It occurred to me that I've believed in fairies my whole life. I hate to admit it. Fairies have a bit of silly reputation. But when you see it again through a six-year-olds-eyes, well, it's made me re-think my "history" with fairies.
I grew up with godparents who always referred to themselves as my fairy godparents. For many years, in my youthful innocence, I had an image of my godmother flying with a magic wand like that one from Disney's Cinderella. Then, when I was about four or five, I was in a little red schoolhouse where my friend, D's mom, worked when (i'll swear on anything) I saw a leprechaun, a real leprechaun, sitting up in the corner of the room by the celing. To this day, I repeat that story because I know it happened and I just can't believe it happened, at the same time. Then there's the one about the butterfly that followed me while I went bike riding down a long Neenah, Wisconsin road. And I was convinced that butterfly was my mom's sister, Betty, who'd passed away. We were having a family picnic that day at the house they all grew up in.

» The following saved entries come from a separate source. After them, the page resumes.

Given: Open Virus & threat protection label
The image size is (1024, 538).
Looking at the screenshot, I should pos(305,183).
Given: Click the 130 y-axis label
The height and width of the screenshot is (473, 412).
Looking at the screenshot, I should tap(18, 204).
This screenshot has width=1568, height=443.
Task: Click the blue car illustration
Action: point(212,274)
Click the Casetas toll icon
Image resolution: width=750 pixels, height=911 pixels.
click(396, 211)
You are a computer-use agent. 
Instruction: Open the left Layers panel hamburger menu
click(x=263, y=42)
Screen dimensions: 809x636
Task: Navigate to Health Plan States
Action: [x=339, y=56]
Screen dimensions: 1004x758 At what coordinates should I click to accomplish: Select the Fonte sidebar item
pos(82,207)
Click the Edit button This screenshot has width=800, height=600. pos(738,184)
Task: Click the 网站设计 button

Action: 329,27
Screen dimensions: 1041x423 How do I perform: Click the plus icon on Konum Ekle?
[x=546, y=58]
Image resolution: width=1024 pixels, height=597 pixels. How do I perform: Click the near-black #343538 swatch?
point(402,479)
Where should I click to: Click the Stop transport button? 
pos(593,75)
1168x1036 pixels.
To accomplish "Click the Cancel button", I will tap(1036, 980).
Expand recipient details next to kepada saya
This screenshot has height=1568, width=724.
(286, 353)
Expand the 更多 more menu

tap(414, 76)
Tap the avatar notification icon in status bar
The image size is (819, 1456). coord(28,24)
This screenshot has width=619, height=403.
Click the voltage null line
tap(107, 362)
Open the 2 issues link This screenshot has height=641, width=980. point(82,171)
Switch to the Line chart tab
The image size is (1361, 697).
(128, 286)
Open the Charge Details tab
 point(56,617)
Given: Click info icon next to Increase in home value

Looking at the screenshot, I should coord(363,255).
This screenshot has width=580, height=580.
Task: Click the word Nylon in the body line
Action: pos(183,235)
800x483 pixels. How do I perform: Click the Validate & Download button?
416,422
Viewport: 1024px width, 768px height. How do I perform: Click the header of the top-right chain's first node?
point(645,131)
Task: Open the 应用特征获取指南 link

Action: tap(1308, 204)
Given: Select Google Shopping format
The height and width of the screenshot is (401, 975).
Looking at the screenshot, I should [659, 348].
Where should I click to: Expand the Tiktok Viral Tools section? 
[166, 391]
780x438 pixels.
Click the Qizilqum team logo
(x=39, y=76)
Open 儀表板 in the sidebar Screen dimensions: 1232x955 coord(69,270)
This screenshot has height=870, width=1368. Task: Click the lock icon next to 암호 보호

This rock-solid confirmation that fairies were real was like setting a fire in a dry forest. The girls, and a couple of the boys, in our first grade class are now consumed with fairy visits. They've constructed elaborate houses out of cardboard boxes and left them the random objects I mentioned above, and notes upon notes upon notes. Wanting to keep this belief alive, my co-teacher, PS, and I have taken on the job of being the responding fairies at school. They all still have home fairies, which are different than the ones that visit us at school. Recently, a few of them left notes hidden in their houses. I had told PS that I would get the notes and respond (she had done it the last time, and me, the time before that...it's gonna be a turn-taking thing).
In the morning, I get there extra early to sneak in with the notes from the fairies and hide them in their spots, with a little extra glitter sprinkled in and maybe a little sparkly tied ribbon... When they get there, they run to the houses and find the notes. Pulling them out, asking us what they say, we've got to pretend we're reading them for the first time. I usually stumble on a word or two or ask them what their original note said to the fairy. Watching them jump up and down and get all excited, it makes me think, 'why couldn't there be fairies everywhere?'
And then you've got your modern day, grown-up version fairies, as in "wow! it's like the fairies came and visited me!" That's what you might say if one day, out of the blue, a box arrived in the mail and inside were three homemade goodies from the garden master herself!
One of the very best jars contained sun dried tomatoes. Probably one of my favorite foods. I've eaten them for longer than I can remember and I've never had them like this. Originally, I had thought I would fill the jar with olive oil and herbs and eat them they way I knew how. I'm SO glad I didn't! Their freshness and sweetness is so intense, it's like they're right off the vine. Every bit of flavor you could attribute to a fresh tomato is in these little bits.
So, yes, I feel like the fairies have visited me once again.